Infine, Gioacchino sparò l'ultimo colpo, a distanza minima. Il camoscio cadde, colpito a morte. a quel punto il mio amico si caricò la preda sulle spalle per tornare in paese, ma le campane del mezzogiorno suonarono. La messa era finita. “Che Dio mi protegga!” disse.

Mentre Gioacchino si affrettava, mi resi conto che il peso dell'animale lo stava schiacciando inesorabilmente. Potevo percepire il male aumentare. “Basta, non ti reggo più. Pesi come il diavolo,” disse Gioacchino.

Appena buttò la preda a terra, una tremenda risata ruppe il silenzio. L’animale si rialzò da solo. Era successo: il mistero si era rivelato. Il camoscio bianco non era un animale, ma il diavolo, e lo fissava con uno sguardo fiammeggiante.

“Tu mi hai voluto portare fin qui e ora ti porterò io all'Inferno!!!” gli disse con una voce tonante.

Gioacchino invocò disperatamente San Giorgio, il suo protettore. In quel momento, ho assistito a un fatto strabiliante, una vera manifestazione della fantasia che io, Bigoulìn, custodisco. San Giorgio apparve con la sua corazza e la spada lucente.

Lo scontro fu rapido. “Non sarà tuo! Io lo proteggo!” urlò San Giorgio al diavolo. La spada tagliò corna e coda al camoscio, che, rabbioso, sprofondò all'Inferno.

Gioacchino era salvo, grazie alla sua fede disperata. Quando San Giorgio scomparve, io potei avvicinarmi e tirare un sospiro di sollievo, non solo per il mio amico, ma anche per me stesso. Gioacchino aveva perso il camoscio, ma aveva salvato l'anima e la vita.

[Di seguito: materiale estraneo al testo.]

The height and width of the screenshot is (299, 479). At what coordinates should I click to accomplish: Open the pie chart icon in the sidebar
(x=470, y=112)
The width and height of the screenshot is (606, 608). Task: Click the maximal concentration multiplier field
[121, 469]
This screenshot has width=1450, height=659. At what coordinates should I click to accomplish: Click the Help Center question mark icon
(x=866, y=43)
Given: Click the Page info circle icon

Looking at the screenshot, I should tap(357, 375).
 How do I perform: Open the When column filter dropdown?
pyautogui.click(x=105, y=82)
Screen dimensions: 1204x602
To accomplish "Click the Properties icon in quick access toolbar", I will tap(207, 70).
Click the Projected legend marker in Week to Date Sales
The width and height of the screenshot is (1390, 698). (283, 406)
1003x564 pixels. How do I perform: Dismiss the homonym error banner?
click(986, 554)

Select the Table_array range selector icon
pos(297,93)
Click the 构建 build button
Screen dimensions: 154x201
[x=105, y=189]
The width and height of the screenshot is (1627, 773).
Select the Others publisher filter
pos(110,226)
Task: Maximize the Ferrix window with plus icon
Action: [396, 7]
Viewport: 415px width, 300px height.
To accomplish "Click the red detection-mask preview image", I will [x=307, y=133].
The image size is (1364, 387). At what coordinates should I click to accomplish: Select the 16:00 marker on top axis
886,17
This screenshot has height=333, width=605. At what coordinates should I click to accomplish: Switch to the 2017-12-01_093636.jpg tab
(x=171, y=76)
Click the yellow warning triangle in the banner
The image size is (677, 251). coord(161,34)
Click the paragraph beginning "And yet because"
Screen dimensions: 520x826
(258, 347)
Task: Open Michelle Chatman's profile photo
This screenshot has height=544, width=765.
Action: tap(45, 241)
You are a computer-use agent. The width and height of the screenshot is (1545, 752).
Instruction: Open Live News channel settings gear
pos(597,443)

Da quel giorno, Gioacchino non andò più in cerca di guai. Mantenne la promessa: fece dipingere quanto era successo, affinché tutti sapessero. Ricordate che, se chiedete a chiunque, i veri montanari lasciano in pace i rarissimi camosci bianchi.

Io, Bigoulìn, continuerò a viaggiare nel tempo e nello spazio per assicurarmi che la gente non smetta mai di immaginare, perché finché questa storia viene raccontata, il camoscio bianco e la vittoria di San Giorgio rimangono un enigma e una rivelazione, e io non correrò il rischio di essere dimenticato.